The spread of Christianity also brought with it various forms of redistribution of wealth. One, already mentioned, was through inheritance; permitted to inherit by a law of Constantine, the church itself, or in practice individual sees, in this way became a substantial landowner. Bishops thus found themselves taking on the same responsibility of managing estates with slaves and coloni as lay landlords, and the permanent upkeep of new churches was frequently also guaranteed by endowing them with the revenue of certain estates; we know a good deal about the arrangements for Constantine’s Roman churches, for example, from the medieval Liber Pontificum (Book of the Popes). Another important way in which wealth was redistributed through Christianity was by the deliberate renunciation and disposal of their property by wealthy Christians. Here the younger Melania provides a striking example. Another about whose renunciation we know a great deal from his own letters and other sources is Paulinus of Nola, a correspondent of Ambrose, Augustine and Sulpicius Severus, who sold his property and set up an elaborate ecclesiastical complex at Nola in Campania, while Sulpicius Severus (d. 420) did the same at Primuliacum, probably a villa-site, in southern Gaul.

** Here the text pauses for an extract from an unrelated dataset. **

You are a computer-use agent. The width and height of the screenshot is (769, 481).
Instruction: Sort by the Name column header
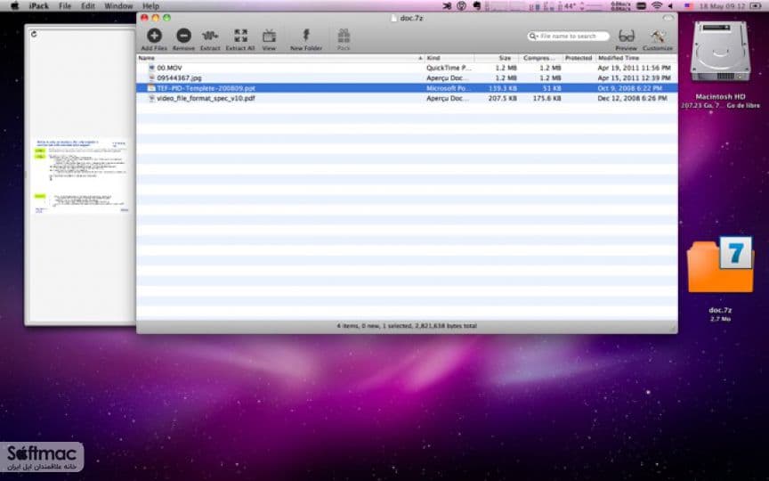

Both these men were interested in developing a cult-centre which would also be the centre for their own activities. Others built monasteries in the Holy Land, and contributed directly or indirectly to the pilgrim-traffic that had been growing there since the visit of Constantine’s mother Helena in 326. Christian travel had economic implications in itself. The best-known traveller is the Spanish nun Egeria, who visited the Holy Land in AD 384 and has left a vivid diary of her experiences. No doubt like other well-connected travellers, she was helped at every stage, often by bishops, but also by local officials who put accommodation at the disposal of her party and facilitated their travel to the next stage: in the more dangerous areas from Clysma (Suez) to the Delta of Egypt she was accompanied by the regular military escorts who were garrisoned along the road; elsewhere it was monks, or the local bishop, who assisted her. When Jerome’s friend Paula went to Jerusalem, the governor of Palestine made rooms available for her in the official residence. The pilgrims also needed transport, travelling by ship, and while on land, usually on horseback.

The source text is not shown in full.